Task objective: Wherever the string "computer" turns up in the data, copy the whole line.

Records supplied:
# # # #
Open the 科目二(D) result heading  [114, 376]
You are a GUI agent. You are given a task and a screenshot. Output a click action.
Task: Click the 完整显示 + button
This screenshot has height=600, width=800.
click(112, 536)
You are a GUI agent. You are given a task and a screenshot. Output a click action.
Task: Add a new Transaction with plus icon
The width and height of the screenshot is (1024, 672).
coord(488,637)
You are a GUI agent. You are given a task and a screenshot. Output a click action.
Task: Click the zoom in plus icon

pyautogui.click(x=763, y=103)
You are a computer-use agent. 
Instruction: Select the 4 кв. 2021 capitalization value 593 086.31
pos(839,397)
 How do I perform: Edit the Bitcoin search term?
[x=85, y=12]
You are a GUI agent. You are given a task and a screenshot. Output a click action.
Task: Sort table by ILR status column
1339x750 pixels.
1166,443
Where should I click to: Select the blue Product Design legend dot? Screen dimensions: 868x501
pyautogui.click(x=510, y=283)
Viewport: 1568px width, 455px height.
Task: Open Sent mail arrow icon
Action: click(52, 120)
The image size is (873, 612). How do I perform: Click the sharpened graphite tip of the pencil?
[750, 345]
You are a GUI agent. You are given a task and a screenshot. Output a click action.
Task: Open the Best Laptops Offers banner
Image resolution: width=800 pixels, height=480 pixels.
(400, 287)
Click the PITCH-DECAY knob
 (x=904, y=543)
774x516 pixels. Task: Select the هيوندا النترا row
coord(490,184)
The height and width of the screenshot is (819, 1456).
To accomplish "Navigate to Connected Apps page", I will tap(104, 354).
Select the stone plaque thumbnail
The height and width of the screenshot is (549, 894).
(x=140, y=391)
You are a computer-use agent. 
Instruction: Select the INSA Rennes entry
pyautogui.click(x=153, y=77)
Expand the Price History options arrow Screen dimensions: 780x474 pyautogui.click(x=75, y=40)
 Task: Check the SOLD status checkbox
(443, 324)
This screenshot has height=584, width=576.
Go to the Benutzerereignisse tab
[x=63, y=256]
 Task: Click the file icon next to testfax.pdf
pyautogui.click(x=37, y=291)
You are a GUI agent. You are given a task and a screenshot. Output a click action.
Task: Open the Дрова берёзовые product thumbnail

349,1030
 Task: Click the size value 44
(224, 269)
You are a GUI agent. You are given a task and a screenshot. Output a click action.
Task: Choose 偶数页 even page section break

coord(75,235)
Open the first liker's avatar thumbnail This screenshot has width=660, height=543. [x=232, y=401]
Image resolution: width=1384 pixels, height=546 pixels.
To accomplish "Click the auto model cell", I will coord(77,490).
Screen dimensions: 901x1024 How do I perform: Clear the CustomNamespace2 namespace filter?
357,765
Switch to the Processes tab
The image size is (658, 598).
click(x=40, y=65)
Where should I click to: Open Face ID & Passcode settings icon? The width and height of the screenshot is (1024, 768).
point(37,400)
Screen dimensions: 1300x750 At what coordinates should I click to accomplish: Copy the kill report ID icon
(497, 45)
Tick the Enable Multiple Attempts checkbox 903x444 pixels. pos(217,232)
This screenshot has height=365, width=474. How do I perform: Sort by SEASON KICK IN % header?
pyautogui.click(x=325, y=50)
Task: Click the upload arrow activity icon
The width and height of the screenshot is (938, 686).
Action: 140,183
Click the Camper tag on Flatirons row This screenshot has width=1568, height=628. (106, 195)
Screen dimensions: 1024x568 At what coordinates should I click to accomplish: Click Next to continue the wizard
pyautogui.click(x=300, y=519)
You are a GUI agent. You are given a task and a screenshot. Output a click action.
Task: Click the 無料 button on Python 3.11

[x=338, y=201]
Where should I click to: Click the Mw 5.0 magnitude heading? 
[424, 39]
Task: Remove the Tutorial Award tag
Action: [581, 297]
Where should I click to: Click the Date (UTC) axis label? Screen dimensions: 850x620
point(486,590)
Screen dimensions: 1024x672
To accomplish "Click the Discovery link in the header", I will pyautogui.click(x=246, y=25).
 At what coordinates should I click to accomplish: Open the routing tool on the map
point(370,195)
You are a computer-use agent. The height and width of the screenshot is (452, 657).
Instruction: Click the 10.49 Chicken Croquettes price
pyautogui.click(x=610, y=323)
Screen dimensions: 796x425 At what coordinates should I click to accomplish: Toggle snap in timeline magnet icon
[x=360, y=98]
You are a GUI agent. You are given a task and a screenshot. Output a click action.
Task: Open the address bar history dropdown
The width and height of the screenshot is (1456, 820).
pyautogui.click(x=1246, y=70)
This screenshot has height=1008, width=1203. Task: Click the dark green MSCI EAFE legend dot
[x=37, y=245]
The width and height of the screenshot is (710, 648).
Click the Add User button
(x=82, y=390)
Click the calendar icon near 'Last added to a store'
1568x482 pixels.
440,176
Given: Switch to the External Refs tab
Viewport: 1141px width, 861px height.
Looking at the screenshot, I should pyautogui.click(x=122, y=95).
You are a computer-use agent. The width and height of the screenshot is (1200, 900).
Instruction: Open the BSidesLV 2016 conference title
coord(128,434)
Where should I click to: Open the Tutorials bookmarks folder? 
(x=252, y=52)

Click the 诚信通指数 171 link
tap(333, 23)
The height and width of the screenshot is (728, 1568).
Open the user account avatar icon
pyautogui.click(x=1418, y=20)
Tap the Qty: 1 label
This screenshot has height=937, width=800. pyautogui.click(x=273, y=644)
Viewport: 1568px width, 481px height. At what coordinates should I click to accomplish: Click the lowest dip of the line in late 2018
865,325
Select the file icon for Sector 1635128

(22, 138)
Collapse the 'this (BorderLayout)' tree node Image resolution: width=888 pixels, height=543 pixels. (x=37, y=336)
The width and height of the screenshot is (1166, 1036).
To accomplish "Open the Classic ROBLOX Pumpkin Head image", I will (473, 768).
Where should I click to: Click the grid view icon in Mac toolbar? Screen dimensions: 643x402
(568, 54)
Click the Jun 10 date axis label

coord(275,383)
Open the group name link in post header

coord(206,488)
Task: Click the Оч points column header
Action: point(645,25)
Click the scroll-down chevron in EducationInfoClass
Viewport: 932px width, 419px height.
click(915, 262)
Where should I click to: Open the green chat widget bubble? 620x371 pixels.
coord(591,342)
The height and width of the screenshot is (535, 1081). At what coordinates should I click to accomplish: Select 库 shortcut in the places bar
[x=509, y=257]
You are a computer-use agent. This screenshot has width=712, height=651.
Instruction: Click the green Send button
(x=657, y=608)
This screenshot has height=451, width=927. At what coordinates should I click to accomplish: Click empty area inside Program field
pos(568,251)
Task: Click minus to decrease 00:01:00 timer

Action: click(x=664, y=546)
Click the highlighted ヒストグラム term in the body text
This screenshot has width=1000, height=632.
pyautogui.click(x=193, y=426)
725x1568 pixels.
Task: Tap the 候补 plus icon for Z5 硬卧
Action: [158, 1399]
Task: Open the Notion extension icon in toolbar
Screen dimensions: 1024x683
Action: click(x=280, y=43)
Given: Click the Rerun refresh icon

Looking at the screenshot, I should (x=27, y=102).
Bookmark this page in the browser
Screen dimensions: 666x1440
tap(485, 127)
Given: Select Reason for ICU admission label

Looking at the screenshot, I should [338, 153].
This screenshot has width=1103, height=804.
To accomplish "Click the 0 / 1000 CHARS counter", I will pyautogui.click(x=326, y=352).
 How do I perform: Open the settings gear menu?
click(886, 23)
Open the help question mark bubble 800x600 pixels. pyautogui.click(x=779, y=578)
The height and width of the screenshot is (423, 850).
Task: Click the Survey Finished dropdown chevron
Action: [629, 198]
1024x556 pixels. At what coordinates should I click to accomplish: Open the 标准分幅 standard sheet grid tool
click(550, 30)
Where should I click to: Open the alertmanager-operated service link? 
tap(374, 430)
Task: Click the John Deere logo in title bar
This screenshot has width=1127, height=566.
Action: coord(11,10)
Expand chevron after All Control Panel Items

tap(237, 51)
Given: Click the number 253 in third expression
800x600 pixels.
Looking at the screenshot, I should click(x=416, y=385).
# # # #
Answer for this exercise:
You are a computer-use agent. 
You are a computer-use agent. 
You are a computer-use agent. The height and width of the screenshot is (452, 657).
You are a computer-use agent. The width and height of the screenshot is (1200, 900).
You are a computer-use agent. This screenshot has width=712, height=651.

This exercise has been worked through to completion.